In Figure 4(b), we note that the average latency on the WAN when using VNET without SSL is 37.535 ms and with SSL encryption is 35.524 ms. If we add up the constituent latencies as done above, we see that the total is 37.527 ms. In other words, VNET with or without SSL has average latency comparable to what is possible on the physical network in the WAN. The average latencies seen by VMWare's networking options are also roughly the same. In the wide area, average latency is dominated by the distance, and we get the benefits of VNET with negligible additional cost. This result is very encouraging for the deployment of VNET in the context of grid computing, our primary purpose for it.
Standard deviation of latency: Figure 5 presents the standard deviation of latency in the LAN (Figure 5(a)) and WAN (Figure 5(b)).
In Figure 5(a), we see that the standard deviation of latency using VNET without SSL in the LAN is 7.765 ms, while SSL increases that to 116.112 ms. Adding constituent parts only totals 1.717 ms, so VNET has clearly dramatically increased the variability in latency, which is unfortunate for interactive applications. We believe this large variability is because the TCP connection between VNET servers inherently trades packet loss for increased delay. For the physical network, we noticed end-to-end packet loss of approximately 1%. VNET packet losses were nil. VNET resends any TCP segment that contains an Ethernet packet that in turn contains an ICMP request/response. This means that the ICMP packet eventually gets through, but is now counted as a high delay packet instead of a lost packet, increasing the standard deviation of latency we measure. A histogram of the ping times shows that almost all delays are a multiple of the round-trip time. TCP tunneling was used to have the option of encrypted traffic. UDP tunneling reduces the deviation seen, illustrating that it results from our specific implementation and not the general design.

++++

Written instruction: Transcribe the portion of the VNET latency passage starting with "In Figure 4(b), we" and going on through "purpose for it.".

Provided material:
++++

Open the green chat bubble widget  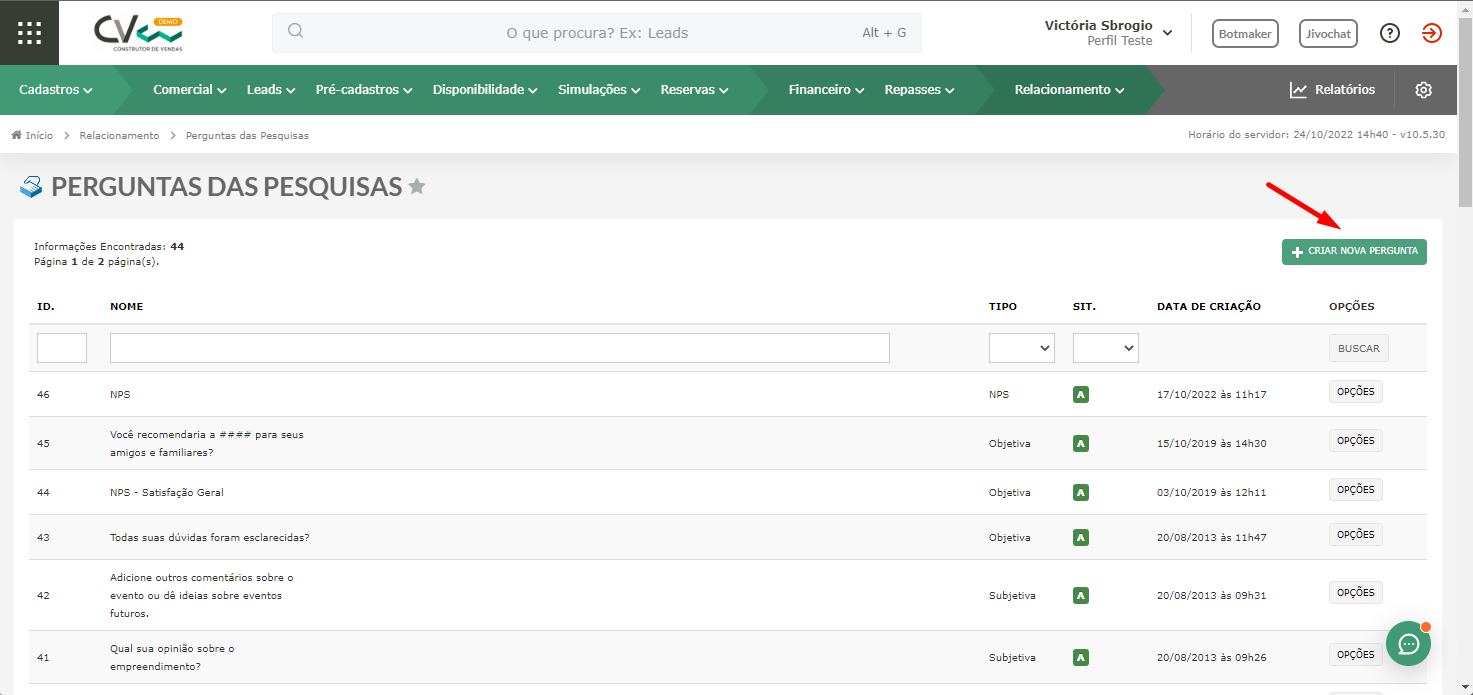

++++

Full output:
In Figure 4(b), we note that the average latency on the WAN when using VNET without SSL is 37.535 ms and with SSL encryption is 35.524 ms. If we add up the constituent latencies as done above, we see that the total is 37.527 ms. In other words, VNET with or without SSL has average latency comparable to what is possible on the physical network in the WAN. The average latencies seen by VMWare's networking options are also roughly the same. In the wide area, average latency is dominated by the distance, and we get the benefits of VNET with negligible additional cost. This result is very encouraging for the deployment of VNET in the context of grid computing, our primary purpose for it.